18 May 2017

Namibia: Mistrust and Accusations At Outapi Private School

TEACHERS at the Power Station Christian Academy, a private boarding school at Outapi, say they have not been paid their full salaries since the beginning of the year.

The school caters for pre-primary up to Grade 12 pupils. The teachers say the reason given by the school's owners is that there is no money to pay them. They also allege that whoever dares to complain about unpaid wages is told to leave the school peacefully, and to get employment elsewhere.

"The pupils pay school fees, which are more than enough to pay the teachers' salaries. Where does the money go?" a teacher asked on condition of anonymity.

The teachers stated that they are paid salaries ranging between N$3 000 and N$12 000 per month, but had only been paid between N$1 000 and N$3 000 per month since the beginning of the year.

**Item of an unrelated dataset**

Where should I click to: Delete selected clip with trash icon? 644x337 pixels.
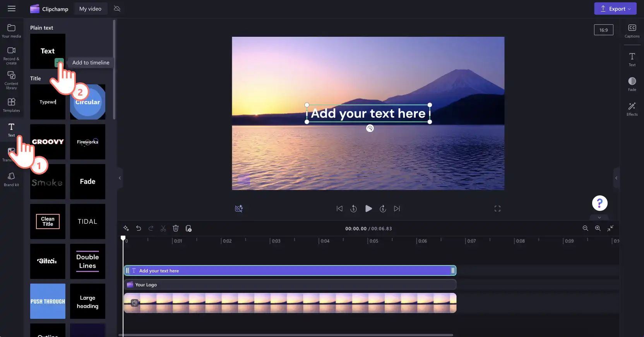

"In January, February and March 2017, the teachers were paid between N$1 000 and N$ 3 000, instead of their contractual amounts. The explanation advanced was that parents were not paying school fees and government had not released the subsidy to the school," one teacher said. According to sources, the school receives a state subsidy of about N$400 000 per term.

According to the teacher, school director and principal Johanna Louw, who runs the school with her husband William Peter Louw, last month allegedly called a meeting, and informed teachers that some of them would be retrenched in order to pay salaries and repay a bank loan.

As a result, four teachers resigned from the school, including two of the region's top performing educators. The teacher told The Namibian that the principal had openly told some employees that she could not pay full salaries because she wants to save money and repay a loan from the Development Bank of Namibia (DBN) in order to prevent school buildings from being auctioned off.

Louw told The Namibian yesterday that the school was indeed experiencing financial problems, which she attributed to the school's government subsidy not having been received yet.

"The school is having a cash flow problem, just like any other institution at the moment. Even your newspaper reported that the Namibia Institute for Mining and Technology also paid salaries late due to government not paying the institution. So, we are facing a similar problem," she said.

Louw stressed that all staff were informed of the financial problems.

"Maybe those who came to report to you are those who want to tarnish the name of the school," she said, denying that unhappy teachers have been told to resign.

"It was taken out of context. It was not said in that tone," she added, claiming that the situation of the school was also known to regional education authorities, as well as the labour commissioner.

"The labour inspector was here for three days, and we had meetings with all parties," she emphasised, saying the situation would be resolved as soon as the government subsidy arrived.

She also denied mistreating Zimbabwean teachers, or withdrawing money to buy a school in Angola.